> What you have to do:
Render the rows as a numbered list, leaving out blank lines, starting at the line containing "Viewport: 1456px width, 823px" and ending at the line containing "should pyautogui.click(x=35, y=221).".

──────── Record set ────────

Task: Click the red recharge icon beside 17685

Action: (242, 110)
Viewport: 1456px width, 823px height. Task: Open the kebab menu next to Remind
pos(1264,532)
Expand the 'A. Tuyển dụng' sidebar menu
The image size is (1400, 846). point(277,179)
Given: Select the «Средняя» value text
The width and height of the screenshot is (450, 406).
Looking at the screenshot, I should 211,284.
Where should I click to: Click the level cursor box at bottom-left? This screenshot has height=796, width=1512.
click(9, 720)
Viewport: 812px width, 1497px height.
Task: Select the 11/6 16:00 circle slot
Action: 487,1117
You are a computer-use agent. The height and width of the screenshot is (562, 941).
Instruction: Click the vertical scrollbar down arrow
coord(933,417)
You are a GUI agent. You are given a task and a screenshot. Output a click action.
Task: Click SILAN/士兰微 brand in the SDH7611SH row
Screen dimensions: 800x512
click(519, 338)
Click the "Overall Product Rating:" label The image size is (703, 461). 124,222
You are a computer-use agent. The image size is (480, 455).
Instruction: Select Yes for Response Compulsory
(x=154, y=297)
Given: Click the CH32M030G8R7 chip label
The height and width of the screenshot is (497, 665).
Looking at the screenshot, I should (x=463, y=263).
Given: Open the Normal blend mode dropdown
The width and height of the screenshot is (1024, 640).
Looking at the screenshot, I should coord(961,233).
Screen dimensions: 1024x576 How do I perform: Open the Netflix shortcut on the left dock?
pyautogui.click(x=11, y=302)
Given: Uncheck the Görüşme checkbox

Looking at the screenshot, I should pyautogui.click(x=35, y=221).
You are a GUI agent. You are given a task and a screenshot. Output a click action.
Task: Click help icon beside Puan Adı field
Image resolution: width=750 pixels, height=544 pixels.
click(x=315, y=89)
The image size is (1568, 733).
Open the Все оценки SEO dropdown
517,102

────────

> The output:
1. Viewport: 1456px width, 823px height. Task: Open the kebab menu next to Remind
2. pos(1264,532)
3. Expand the 'A. Tuyển dụng' sidebar menu
4. The image size is (1400, 846). point(277,179)
5. Given: Select the «Средняя» value text
6. The width and height of the screenshot is (450, 406).
7. Looking at the screenshot, I should 211,284.
8. Where should I click to: Click the level cursor box at bottom-left? This screenshot has height=796, width=1512.
9. click(9, 720)
10. Viewport: 812px width, 1497px height.
11. Task: Select the 11/6 16:00 circle slot
12. Action: 487,1117
13. You are a computer-use agent. The height and width of the screenshot is (562, 941).
14. Instruction: Click the vertical scrollbar down arrow
15. coord(933,417)
16. You are a GUI agent. You are given a task and a screenshot. Output a click action.
17. Task: Click SILAN/士兰微 brand in the SDH7611SH row
18. Screen dimensions: 800x512
19. click(519, 338)
20. Click the "Overall Product Rating:" label The image size is (703, 461). 124,222
21. You are a computer-use agent. The image size is (480, 455).
22. Instruction: Select Yes for Response Compulsory
23. (x=154, y=297)
24. Given: Click the CH32M030G8R7 chip label
25. The height and width of the screenshot is (497, 665).
26. Looking at the screenshot, I should (x=463, y=263).
27. Given: Open the Normal blend mode dropdown
28. The width and height of the screenshot is (1024, 640).
29. Looking at the screenshot, I should coord(961,233).
30. Screen dimensions: 1024x576 How do I perform: Open the Netflix shortcut on the left dock?
31. pyautogui.click(x=11, y=302)
32. Given: Uncheck the Görüşme checkbox
33. Looking at the screenshot, I should pyautogui.click(x=35, y=221).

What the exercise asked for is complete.